How to complete this task.
Scan the data below and pick out the lines containing the word "will".

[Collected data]
*** Begin section ***

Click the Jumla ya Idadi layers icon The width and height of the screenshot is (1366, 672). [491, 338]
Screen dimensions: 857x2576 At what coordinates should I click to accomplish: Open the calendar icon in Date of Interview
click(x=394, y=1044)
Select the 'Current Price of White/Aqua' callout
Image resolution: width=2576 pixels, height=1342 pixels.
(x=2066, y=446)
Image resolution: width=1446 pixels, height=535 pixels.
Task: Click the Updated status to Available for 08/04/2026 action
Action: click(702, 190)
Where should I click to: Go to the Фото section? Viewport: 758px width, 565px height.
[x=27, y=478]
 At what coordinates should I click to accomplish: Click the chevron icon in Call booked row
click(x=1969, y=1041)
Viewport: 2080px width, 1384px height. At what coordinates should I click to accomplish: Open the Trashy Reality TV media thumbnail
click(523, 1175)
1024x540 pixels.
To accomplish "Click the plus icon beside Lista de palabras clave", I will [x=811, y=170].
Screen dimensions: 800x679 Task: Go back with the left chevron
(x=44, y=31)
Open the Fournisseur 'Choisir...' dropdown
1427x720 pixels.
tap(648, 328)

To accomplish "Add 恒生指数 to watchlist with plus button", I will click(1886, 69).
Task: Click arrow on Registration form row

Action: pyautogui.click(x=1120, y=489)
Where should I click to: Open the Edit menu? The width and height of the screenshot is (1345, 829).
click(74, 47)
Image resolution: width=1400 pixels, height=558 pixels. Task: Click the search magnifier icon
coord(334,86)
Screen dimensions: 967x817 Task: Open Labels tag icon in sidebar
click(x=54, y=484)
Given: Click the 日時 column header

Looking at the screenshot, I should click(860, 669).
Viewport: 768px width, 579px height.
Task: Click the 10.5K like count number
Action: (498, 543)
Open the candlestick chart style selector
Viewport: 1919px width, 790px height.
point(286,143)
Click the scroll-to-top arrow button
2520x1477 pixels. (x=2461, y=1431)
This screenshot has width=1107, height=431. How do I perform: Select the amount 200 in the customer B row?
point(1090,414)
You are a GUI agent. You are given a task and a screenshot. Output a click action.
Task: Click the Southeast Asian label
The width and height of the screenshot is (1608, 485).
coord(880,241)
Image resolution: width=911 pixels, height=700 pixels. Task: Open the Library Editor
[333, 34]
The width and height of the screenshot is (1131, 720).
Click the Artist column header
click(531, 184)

*** End section ***

Result of this task.
To accomplish "Click the plus icon beside Lista de palabras clave", I will [x=811, y=170].
To accomplish "Add 恒生指数 to watchlist with plus button", I will click(1886, 69).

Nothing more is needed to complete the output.